A 49-year-old man presents to the office complaining of general malaise with muscle aches, anorexia, fever, and severe pain over his anterior neck radiating to his ears. He states that he was ill about 2 weeks ago with a sore throat, but it resolved within a few days. On palpation, the thyroid gland is enlarged and tender. His laboratory workup shows a high T4 level and increased erythrocyte sedimentation rate (ESR). What is the most appropriate therapy for this patient's disease? A levothyroxine sodium B PTU therapy C radioiodine ablation D surgery E supportive therapy only

E supportive therapy only This is subacute, painful thyroiditis. This is a self-limiting disorder that at most requires symptomatic therapy. In mild cases, analgesics (ASA) are sufficient for pain relief and to decrease the inflammation. Prednisone may bring more relief if needed. Transient hypothyroidism should be treated as well.

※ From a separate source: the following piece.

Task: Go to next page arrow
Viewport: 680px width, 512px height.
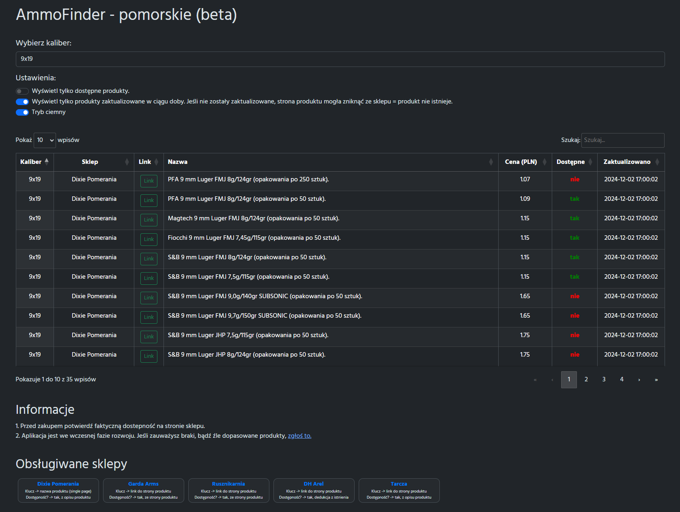Action: 639,380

A 65-year-old woman presents to the office with decreased hearing, and pain over her sternum, pelvis, and her right tibial tubercle. On x-ray, the involved bones are noted to be expanded and denser than normal. Her serum calcium and phosphorus levels are normal, but serum alkaline phosphatase level is markedly elevated. Which of the following would be the appropriate initial treatment for this patient? A ibuprofen 600 mg po every 6 hours B indomethacin 25 mg po tid C meclizine 25 mg po tid D methotrexate 7.5 mg po qd E tiludronate 400 mg po qd

E tiludronate 400 mg po qd This patient's signs and symptoms are consistent with Paget disease of bone. Biphosphates have become the treatment of choice for this disease. Tiludronate, taken orally for 3 months, is very effective in treatment of this disease.

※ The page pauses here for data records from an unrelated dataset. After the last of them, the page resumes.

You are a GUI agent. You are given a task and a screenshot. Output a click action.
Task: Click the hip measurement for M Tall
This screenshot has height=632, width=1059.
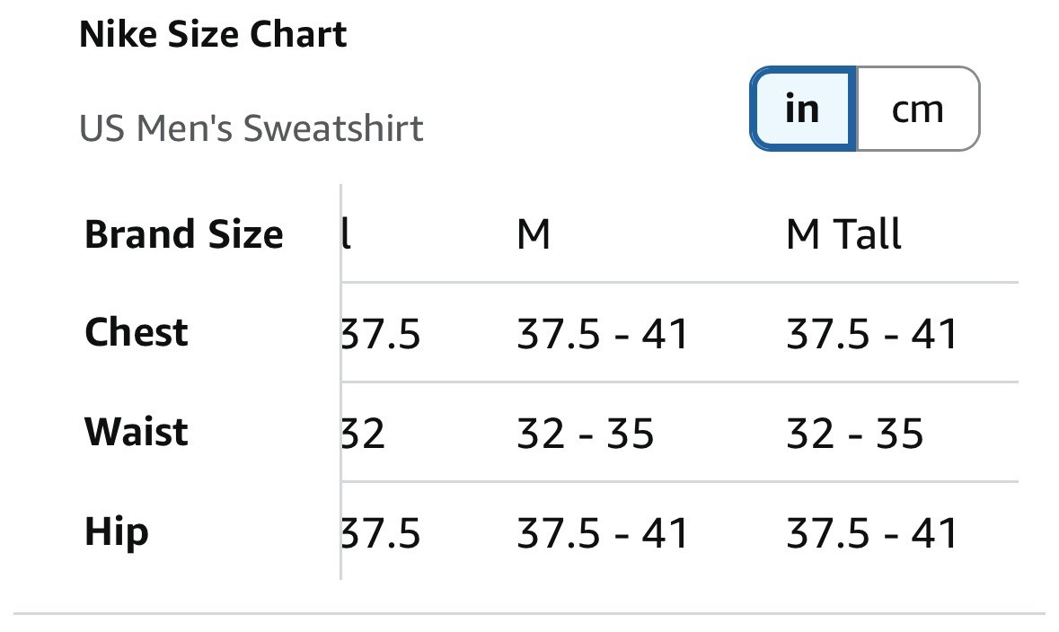[x=872, y=533]
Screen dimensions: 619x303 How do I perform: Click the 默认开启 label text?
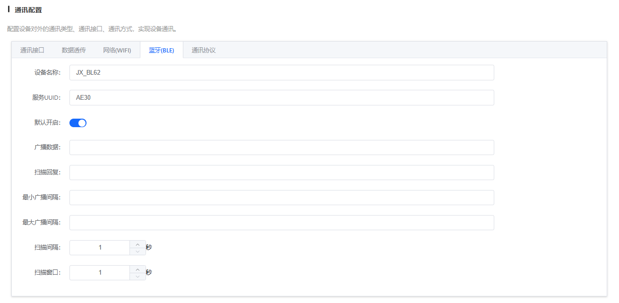click(47, 123)
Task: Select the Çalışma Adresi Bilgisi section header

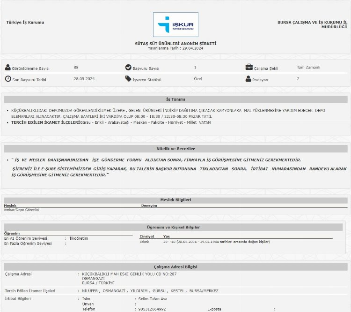Action: [x=176, y=267]
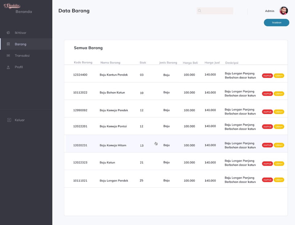Click the search magnifier icon
Screen dimensions: 295x225
(199, 11)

A 42-year-old woman comes in with a "lump in her neck." When she was a teenager, she underwent radiation treatment for "some kind of tumor" in her neck. Ultrasound reveals a 1.5 cm lesion in the left lobe of the thyroid; biopsy confirms papillary carcinoma. Thorough evaluation reveals no evidence of metastasis. Which of the following is the initial treatment of choice for her? A chemotherapy B lobectomy with isthmectomy C radiation therapy D radioactive iodine therapy E total thyroidectomy

E total thyroidectomy Total or near-total thyroidectomy is indicated for this woman. No chemotherapy (A) is available for thyroid cancer. Lobectomy with isthmectomy is reserved for papillary carcinoma that is less than 1 cm in size in persons with no history of radiation exposure and no evidence of metastasis. Radiation therapy (C) is used to treat bone metastasis and anaplastic carcinoma. Radioactive iodine therapy (D) may be used following thyroidectomy to ablate any remnant of the gland and to treat cancer that has metastasized or is otherwise high risk.

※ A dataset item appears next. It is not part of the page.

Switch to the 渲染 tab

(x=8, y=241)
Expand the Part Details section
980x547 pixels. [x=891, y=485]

A 42-year-old woman has a developed a solid and quite firm thyroid mass that is approximately 1 cm diameter by palpation. She does not have any hoarseness, difficulty breathing or swallowing, or symptoms of thyroid disease. She has never been exposed to radiation and has no history of cancer, nor does she have a family history of thyroid or other cancers. A thyroid panel is within normal limits. What is the next step in the care of this patient? A fine-needle aspiration biopsy of the nodule B observation to see if the nodule increases in size C radionuclide thyroid scan D resection of the nodule E ultrasonography of the neck

E ultrasonography of the neck The next step in the care of this woman is neck ultrasonography to determine its size and characteristics; this technique is preferred to CT or MRI scanning because it is accurate, noninvasive, far less costly. Should the ultrasound results be suspicious for malignancy, a fine-needle aspiration biopsy (A) should follow. A thyroid mass 1 cm in diameter or larger must be evaluated rather than observed (B). Radionuclide scanning (C) would be indicated if the patient's TSH were low but is otherwise limited in determining whether a thyroid mass is malignant. Resection (D) would be inappropriate until further testing is done.